From A to X by John Berger

Reading John Berger’s attentive stories of friendship, oppression and love induces in me a languor, comparable to that of sitting on a beach late at night, food eaten and wine drunk, raging fire ablaze, listening to a storyteller. Something in his depiction of inanimate objects, with so clearly an artist’s eye, slows the pace, evokes that staring into timeless night that comes with sitting on a beach past midnight.

They [blackcurrants] stain your fingers red, the blackcurrants, and their taste, not their colour, is black, black and marine, like the taste of something living on the seabed. A sea urchin or some other echinoderms might have the same taste, though it would be less strong, less pungent.

Like Nabokov, I am no enthusiast for epistolary novels. In From A to X we are offered up ‘some letters recuperated by John Berger’. Writing of the ‘easy epistolary form’ in Mansfield Park, Nabokov wrote, “This is a sure sign of a certain weariness on the part of the author when she takes recourse in such an easy form”. But this is John Berger, an author whose shopping list I would read if offered. The typical challenges of the epistolary novel are present in Berger’s book: a lack of narrative propulsion, and the unreal nature of many elements of the letters, reminding the recipient of his personal history.

Berger chooses to keep ambiguous the identity of the oppressor, or the crime(s) that earned two life sentences for Xavier, the recipient of A’ida’s letters. The setting, hinted at in Xavier’s notes – a device to allow Berger to be present in the narrative – is non-specific, a fictional Middle Eastern/Central American setting. It is possible to drift through, drowsily admiring the beauty of much of the prose, without truly engaging in the story.

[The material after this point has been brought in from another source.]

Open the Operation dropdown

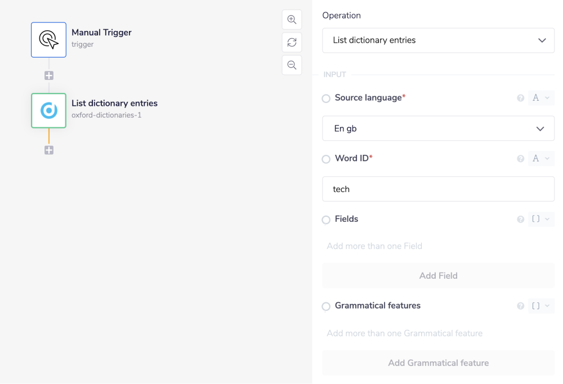[438, 41]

If From A to X interests you, there are very many proper reviews, from the enthusiastic to the uncomplimentary. Take your choice.

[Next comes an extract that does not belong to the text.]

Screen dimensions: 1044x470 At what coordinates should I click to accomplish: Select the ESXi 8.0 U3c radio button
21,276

The Penelopiad by Margaret Atwood

Where shall I begin? The very begininning: the title The Penelopiad suggests spoof, comedic writing, not my favourite literary feeding ground. Why not the Penelopesian Wars? But I enjoy Margaret Atwood’s books, The Handmaid’s Tale and Oryx and Crake are serious, intelligent, subtle works. I blamed the marketing department at Knopf Canada for the title. The slaughter of the maids and mutilation of Melanthius is the brutal conclusion to a story I have been reading on and off for twenty years. After the block of the title, I expected much from Atwood: a feminist reading of Penelope’s story (putting aside Butler’s theory that The Odyssey was written by a woman) – a brilliant idea.

I didn’t completely dislike Atwood’s story, just found it wanting, compared to her other books. The humour lacked subtlety. Describing the race Odysseus won to secure Penelope as his wife, Atwood writes:

He cheated. […] He mixed the wine of the other contestants with a drug that slowed them down, though not so much as they would notice; to Odysseus he gave a potion that had the opposite effect. [So far, so good …] I understand that this sort of thing has become a tradition, and is still practised in the world of the living when it comes to athletic contests.

A single movement: my eyes followed that line, a snort, and the book flew, pages fluttering like a quail, across the room. Is this the Margaret Atwood who wrote in The Handmaid’s Tale lines like, “I used to think of my body as an instrument, of pleasure, or a means of transportation, or an implement for the accomplishment of my will . . . Now the flesh arranges itself differently. I’m a cloud, congealed around a central object, the shape of a pear, which is hard and more real than I am and glows red within its translucent wrapping.” Has Spike Milligan taken the role of Atwood’s Muse?

Spike Milligan, or perhaps the Pythons, are also presumably the inspiration for ‘The Anthropology Lecture’ and ‘The Trial of Odysseus as Videotaped by the Maids’ chapters.

But I didn’t completely dislike The Penelopiad. It was an opportunity to hear retold one of my many favourite parts of The Odyssey. And, readable in two sittings, it had the virtue of brevity.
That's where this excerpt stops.